James Frayne: Sajid Javid needs a crisis to show his leadership credentials

Written by James Frayne on 4 July 2018 in Opinion
Opinion

He may be impressing Tory members but the home secretary hasn't yet shown himself to be a truly top-tier politician.

No cabinet minister wishes for a crisis, but the reality is that Sajid Javid is untested under fire. As the home secretary becomes Conservative party members' first choice for next leader, his biggest challenge is showing he can handle a major political crisis - with an associated media storm - and come out on top. More than anything else, this will convince his colleagues he's ready to lead the Conservative party and indeed the country.

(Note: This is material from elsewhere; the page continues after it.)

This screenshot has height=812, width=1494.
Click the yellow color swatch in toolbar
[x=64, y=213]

Javid embodies Conservative values. He's got a phenomenal personal story, as the son of a bus driver who made it to university and then into the City where he made his fortune. He's got radical Conservative instincts - as a self-professed lover of Ayn Rand's Fountainhead - that play well with many colleagues and much of the party base. In many ways, he's perfectly positioned to assume the leadership - and his popularity amongst MPs and grassroots grows daily. 

However, to date, he has no proven record of handling crises. Politics is a brutal game and politicians regularly get criticised for things they have little control over, that they could have known little about, or that weren't really their fault. It's unfair, but that's the life they've chosen. And Javid, while realistically not to blame for recent crises, has nonetheless faced criticism for his stewardship of government departments in difficult times.  

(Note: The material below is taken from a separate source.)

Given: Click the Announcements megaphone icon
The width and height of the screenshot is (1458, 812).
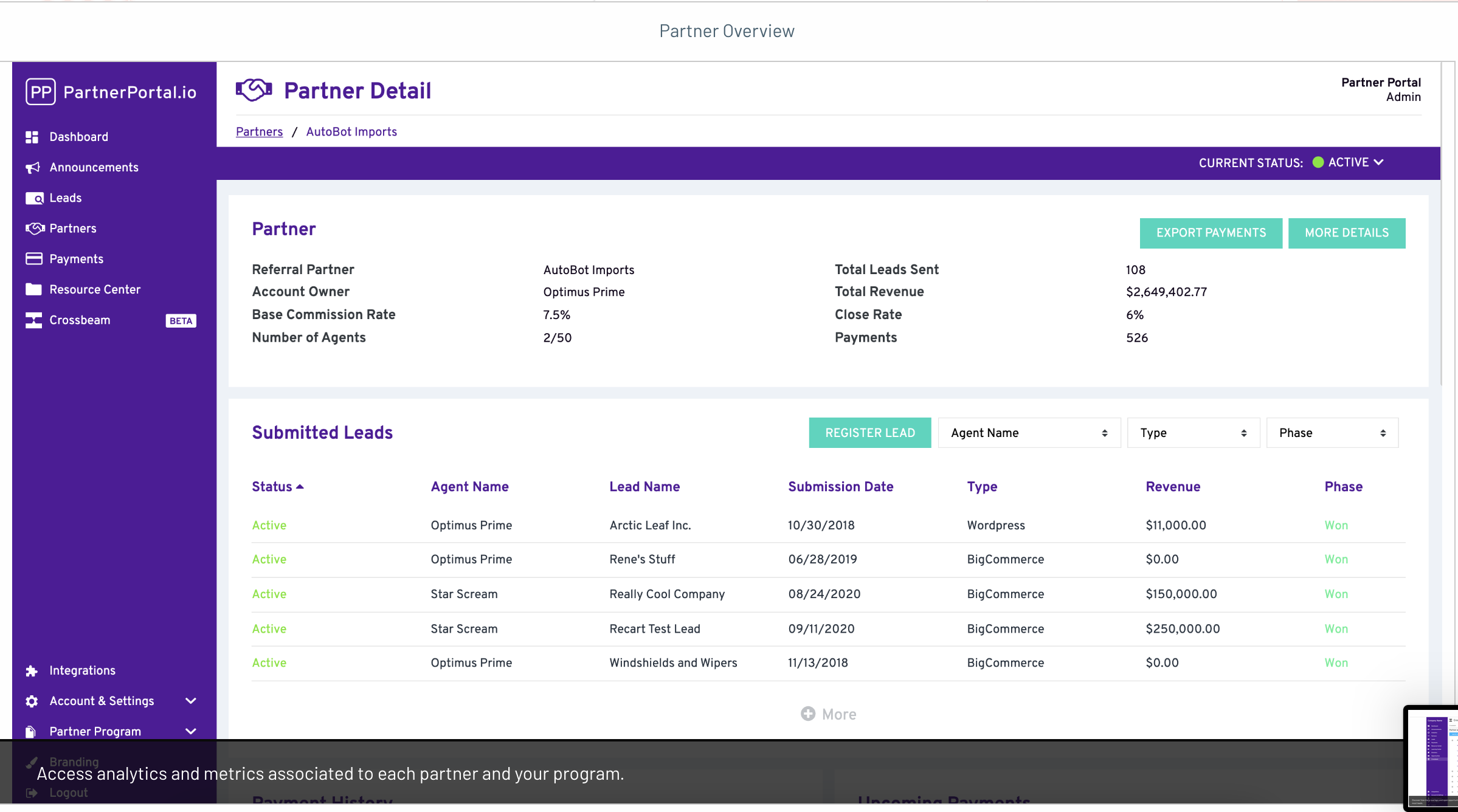Looking at the screenshot, I should (x=32, y=168).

As business secretary, his handling of the crisis around Tata's announcement they were planning to leave Wales in the Spring of 2016 was very widely criticised. From the moment it was revealed he was on a holiday in Australia (after a work trip) at the time Tata's board were discussing the future of the Port Talbot plant, there was a perception he was neither in control of the substance of the story, nor the way it played out in the media. And as CLG Secretary Javid was also one of many criticised in national and local government for the failure to rapidly rehouse those affected by the Grenfell fire, and for their policies on fire safety. 

Again, it's unfair to stick the blame for these crises or their handling on Javid. These crises were so serious they ultimately fell under the authority of the prime minister. But the point remains: he hasn't yet shown himself to be a truly top-tier politician.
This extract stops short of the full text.